On the one hand we want to present a geographical and cultural diversity. That is why we dealt with artists of different origins. On the other hand, the choice is also based on their style. Not only do we want to present a large range of styles, we do not want to lose sight of the real idea of graffiti : the illegal, beyond the latest trends of Street Art, communicated by the Internet.

The 13 writers were also chosen because most of them are rarely presented in magazines or books. Lastly, we chose writers of different generations – from the 90s to the year 2000.

Therefore, Like lipstick traces offers a modest, international review of a marginal graffiti art that resists and protests continuously.

We want to emphasize the artists’ surroundings, their everyday life, their families, friends, homes, their journeys, and anecdotes. Catching snapshots and instant photos of their lives to leave marks.

In many ways, the snapshot is embodied by the Polaroid. We think that this is the perfect medium for this kind of photography, and also want to oppose the popularity of digital photography. The photos taken are unique, cannot be reproduced, they have their own particularities and have a totally idiosyncratic quality, similar to a style of the 70s or 80s. Furthermore, we chose this kind of photography to give the book a graphical unity: every picture has the same, clinical format.

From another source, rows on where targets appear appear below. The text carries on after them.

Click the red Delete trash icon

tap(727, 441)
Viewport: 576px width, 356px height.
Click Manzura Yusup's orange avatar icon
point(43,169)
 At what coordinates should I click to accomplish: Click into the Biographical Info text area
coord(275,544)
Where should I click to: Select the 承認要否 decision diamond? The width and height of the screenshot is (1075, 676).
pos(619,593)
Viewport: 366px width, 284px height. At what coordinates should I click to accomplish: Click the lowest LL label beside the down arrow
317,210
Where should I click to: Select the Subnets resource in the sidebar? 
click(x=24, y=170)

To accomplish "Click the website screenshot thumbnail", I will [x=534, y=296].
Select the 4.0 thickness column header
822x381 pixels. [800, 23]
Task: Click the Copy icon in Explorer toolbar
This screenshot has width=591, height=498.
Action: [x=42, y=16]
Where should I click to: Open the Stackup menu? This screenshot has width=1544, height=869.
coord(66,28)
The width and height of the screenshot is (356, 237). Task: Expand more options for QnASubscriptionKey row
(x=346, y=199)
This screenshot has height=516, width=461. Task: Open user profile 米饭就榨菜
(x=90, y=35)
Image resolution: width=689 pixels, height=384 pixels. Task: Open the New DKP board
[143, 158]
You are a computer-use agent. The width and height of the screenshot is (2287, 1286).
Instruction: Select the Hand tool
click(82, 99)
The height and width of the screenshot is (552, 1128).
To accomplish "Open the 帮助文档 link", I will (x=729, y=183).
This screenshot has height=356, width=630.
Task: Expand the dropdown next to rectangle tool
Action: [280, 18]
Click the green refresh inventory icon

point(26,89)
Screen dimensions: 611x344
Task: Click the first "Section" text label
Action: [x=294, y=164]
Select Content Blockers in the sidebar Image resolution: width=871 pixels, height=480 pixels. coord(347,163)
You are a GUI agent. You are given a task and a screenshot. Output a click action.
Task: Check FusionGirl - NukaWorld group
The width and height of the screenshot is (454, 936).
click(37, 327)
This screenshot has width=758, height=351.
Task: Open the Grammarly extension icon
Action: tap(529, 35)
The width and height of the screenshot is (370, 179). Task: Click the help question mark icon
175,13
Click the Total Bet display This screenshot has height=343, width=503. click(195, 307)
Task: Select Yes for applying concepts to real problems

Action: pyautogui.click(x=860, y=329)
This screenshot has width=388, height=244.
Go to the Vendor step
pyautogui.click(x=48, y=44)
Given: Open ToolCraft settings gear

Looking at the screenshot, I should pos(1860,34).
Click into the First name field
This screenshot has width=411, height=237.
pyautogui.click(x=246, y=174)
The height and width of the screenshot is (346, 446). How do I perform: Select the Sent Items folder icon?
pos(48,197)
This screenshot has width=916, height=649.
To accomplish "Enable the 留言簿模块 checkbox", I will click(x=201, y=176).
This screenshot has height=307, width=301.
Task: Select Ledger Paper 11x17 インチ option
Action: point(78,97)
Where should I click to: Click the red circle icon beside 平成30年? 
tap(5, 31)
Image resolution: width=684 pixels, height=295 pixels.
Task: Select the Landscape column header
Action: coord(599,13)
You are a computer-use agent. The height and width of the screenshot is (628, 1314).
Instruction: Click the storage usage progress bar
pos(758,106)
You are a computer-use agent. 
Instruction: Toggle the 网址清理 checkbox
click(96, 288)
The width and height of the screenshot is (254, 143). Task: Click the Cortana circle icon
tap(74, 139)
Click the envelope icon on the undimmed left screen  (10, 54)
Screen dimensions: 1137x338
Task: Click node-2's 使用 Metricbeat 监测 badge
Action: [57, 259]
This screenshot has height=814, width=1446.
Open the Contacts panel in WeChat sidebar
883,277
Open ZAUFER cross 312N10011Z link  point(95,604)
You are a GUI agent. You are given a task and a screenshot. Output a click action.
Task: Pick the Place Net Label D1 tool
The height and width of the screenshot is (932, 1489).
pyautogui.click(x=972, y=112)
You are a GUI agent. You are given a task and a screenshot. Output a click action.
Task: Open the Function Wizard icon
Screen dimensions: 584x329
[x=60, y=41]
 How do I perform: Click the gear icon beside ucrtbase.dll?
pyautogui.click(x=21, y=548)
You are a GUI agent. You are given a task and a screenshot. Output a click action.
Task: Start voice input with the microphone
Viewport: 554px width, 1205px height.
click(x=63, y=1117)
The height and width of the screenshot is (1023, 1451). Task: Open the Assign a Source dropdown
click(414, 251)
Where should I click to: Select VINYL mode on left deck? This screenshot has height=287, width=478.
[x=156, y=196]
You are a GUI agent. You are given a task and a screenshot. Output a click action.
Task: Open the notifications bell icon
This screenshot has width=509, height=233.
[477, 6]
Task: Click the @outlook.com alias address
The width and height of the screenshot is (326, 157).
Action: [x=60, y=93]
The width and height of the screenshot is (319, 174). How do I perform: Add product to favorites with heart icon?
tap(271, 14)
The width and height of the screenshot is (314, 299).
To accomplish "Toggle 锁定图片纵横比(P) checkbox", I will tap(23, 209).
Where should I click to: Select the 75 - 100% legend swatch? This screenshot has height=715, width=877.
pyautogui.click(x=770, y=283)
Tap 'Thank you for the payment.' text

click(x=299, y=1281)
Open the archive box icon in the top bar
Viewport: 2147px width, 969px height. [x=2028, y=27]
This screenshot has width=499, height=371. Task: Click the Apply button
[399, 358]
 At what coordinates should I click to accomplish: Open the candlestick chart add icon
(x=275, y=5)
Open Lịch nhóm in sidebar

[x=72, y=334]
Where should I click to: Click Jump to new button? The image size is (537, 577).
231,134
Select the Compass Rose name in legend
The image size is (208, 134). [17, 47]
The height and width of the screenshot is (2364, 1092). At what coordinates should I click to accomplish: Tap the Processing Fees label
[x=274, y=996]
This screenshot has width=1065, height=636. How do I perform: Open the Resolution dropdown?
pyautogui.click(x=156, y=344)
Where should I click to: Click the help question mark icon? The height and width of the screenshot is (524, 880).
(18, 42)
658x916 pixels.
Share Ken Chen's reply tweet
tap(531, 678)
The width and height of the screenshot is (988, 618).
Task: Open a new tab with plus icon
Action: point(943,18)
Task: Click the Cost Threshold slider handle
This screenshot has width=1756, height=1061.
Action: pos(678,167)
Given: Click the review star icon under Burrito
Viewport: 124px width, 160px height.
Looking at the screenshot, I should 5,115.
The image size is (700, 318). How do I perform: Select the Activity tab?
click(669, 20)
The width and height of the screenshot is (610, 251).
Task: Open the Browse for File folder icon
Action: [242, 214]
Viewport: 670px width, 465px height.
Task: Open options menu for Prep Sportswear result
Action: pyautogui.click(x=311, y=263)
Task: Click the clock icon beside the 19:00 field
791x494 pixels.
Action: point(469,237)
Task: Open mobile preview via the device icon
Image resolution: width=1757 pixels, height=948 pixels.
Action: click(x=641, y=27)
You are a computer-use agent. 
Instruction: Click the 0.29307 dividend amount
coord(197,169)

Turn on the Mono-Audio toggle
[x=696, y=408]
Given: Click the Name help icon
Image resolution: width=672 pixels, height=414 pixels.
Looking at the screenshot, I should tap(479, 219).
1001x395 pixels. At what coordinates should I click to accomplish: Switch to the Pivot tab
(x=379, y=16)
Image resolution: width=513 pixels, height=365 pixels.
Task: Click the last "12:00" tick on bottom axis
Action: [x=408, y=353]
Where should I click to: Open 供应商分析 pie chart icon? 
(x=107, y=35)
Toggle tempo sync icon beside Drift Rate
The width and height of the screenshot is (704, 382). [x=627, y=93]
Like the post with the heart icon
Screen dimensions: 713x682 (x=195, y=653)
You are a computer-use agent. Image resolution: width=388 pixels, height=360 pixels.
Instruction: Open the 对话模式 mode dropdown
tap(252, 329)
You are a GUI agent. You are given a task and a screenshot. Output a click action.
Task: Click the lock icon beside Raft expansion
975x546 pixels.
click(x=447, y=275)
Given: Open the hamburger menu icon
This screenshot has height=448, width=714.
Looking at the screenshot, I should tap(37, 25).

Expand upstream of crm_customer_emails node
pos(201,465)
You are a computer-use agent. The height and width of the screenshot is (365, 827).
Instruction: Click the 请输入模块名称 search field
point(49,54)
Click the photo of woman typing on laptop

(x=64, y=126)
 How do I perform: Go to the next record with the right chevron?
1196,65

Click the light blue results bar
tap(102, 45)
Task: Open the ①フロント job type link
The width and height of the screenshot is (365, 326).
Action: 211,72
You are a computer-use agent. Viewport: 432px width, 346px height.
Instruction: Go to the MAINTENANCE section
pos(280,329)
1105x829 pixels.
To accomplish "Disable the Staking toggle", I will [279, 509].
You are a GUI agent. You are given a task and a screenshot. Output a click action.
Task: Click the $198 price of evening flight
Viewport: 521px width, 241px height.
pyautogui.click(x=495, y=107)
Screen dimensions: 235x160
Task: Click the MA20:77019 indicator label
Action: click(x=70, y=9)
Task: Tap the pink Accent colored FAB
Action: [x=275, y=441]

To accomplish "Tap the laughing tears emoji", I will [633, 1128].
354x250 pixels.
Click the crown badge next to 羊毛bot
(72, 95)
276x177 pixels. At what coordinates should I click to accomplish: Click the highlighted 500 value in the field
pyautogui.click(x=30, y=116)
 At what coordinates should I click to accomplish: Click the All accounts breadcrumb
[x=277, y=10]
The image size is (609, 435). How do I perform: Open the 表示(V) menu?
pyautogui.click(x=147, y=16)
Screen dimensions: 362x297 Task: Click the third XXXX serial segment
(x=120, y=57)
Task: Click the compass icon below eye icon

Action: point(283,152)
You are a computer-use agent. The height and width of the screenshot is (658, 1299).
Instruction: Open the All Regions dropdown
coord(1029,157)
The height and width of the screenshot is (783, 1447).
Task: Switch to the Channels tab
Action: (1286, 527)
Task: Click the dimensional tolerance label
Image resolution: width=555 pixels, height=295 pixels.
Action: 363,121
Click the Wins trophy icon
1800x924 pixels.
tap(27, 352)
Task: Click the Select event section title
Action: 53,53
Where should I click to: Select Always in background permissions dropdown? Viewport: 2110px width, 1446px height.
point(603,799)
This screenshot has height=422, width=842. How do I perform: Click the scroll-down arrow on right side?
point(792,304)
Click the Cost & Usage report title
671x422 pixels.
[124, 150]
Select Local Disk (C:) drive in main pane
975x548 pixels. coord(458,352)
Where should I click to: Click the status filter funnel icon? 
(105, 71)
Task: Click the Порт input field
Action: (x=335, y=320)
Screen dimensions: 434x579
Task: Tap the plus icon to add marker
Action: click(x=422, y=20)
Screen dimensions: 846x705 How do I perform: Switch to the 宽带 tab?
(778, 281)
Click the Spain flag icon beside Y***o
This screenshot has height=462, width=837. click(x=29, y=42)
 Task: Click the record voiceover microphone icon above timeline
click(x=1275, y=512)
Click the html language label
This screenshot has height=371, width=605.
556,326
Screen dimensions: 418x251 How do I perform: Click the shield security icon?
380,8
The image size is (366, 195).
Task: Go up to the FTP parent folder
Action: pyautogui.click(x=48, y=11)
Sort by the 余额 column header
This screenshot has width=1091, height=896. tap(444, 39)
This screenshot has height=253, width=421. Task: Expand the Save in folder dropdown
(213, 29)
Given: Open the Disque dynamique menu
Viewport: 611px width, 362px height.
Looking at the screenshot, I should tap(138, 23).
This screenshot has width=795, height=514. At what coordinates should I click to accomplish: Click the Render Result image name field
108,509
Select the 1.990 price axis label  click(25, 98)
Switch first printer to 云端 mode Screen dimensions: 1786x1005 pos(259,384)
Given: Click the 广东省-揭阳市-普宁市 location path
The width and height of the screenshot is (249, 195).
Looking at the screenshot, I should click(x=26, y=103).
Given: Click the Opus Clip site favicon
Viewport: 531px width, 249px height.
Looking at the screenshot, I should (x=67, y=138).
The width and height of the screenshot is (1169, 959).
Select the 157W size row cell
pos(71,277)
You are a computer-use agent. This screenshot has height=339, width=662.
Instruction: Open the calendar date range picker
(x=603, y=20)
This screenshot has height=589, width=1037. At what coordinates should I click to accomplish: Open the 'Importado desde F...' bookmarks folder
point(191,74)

In dramatic turn of events right in the middle of the production of our book, Polaroid suddenly announced that it would discontinue the production of all its instant films! The pictures introduced in this book then become the last witnesses to a photographic process that will have left its mark on history.


Having decided to realise the project, it became clear to us that it had something uncertain and that it was also committed to coincidence. We didn’t know what the content of the book would be. Yet, it is those difficulties and those risks that makes the project so special and interesting.

It was not always easy to communicate with the different artists, because they all have different personalities, they operate differently, and are not always immediately available. This is also one reason for the long duration of the project: we received the first photos in May 2006, the last ones in February 2008, some never reached their destination, and for others the camera had to be sent three times (because it had arrived damaged or had been confiscated by police).

A peculiarity is that we didn’t give any instructions regarding the content of the pictures. Thus, some photos are banal, botched, blurred, under or overexposed, scratched, scuffed, or have written notes on them. Nevertheless, it is in these amateur photos, whose technical aspect is disregarded, that reality is shown. They have a special meaning to the artists because they are instant shots of their lives.

The freedom of choice of the motifs was allowed in order to stay as closely as possible to the idea of graffiti and alternative movements, and furthermore, to show a timeless content: spontaneous, subversive, motley, in defiance of the mainstream system.